EXERCISE PROMPT: Reproduce the rows verbatim from the line containing "Given: Click the blue" through the line containing "click(445, 20)", both included, and nothing else.
————
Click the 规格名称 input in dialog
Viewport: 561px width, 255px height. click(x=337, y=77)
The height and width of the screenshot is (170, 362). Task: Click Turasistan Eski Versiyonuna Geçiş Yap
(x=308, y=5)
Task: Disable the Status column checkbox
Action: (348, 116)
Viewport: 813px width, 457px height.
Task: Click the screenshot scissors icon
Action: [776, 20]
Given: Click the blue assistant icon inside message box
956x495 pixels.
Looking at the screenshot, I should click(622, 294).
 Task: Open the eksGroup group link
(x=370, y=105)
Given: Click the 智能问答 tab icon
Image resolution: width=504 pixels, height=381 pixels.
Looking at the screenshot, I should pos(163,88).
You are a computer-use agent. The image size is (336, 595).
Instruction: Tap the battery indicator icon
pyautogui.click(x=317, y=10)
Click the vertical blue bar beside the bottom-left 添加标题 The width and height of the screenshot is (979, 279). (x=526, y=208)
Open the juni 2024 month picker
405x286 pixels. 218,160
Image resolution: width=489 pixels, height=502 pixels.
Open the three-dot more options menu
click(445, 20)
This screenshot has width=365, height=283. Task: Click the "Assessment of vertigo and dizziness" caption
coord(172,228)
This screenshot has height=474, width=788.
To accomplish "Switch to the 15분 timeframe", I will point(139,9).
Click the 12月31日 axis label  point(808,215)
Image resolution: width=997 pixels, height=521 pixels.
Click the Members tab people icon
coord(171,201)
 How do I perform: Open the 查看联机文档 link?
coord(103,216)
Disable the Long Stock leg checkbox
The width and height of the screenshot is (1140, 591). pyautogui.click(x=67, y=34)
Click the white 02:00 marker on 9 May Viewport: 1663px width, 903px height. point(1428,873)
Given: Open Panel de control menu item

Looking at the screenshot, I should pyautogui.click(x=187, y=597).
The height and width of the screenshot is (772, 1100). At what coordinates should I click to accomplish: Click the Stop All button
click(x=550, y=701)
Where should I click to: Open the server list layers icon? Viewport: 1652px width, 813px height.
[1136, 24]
————
SOLUTION TO THIS TASK:
Given: Click the blue assistant icon inside message box
956x495 pixels.
Looking at the screenshot, I should click(622, 294).
 Task: Open the eksGroup group link
(x=370, y=105)
Given: Click the 智能问答 tab icon
Image resolution: width=504 pixels, height=381 pixels.
Looking at the screenshot, I should pos(163,88).
You are a computer-use agent. The image size is (336, 595).
Instruction: Tap the battery indicator icon
pyautogui.click(x=317, y=10)
Click the vertical blue bar beside the bottom-left 添加标题 The width and height of the screenshot is (979, 279). (x=526, y=208)
Open the juni 2024 month picker
405x286 pixels. 218,160
Image resolution: width=489 pixels, height=502 pixels.
Open the three-dot more options menu
click(445, 20)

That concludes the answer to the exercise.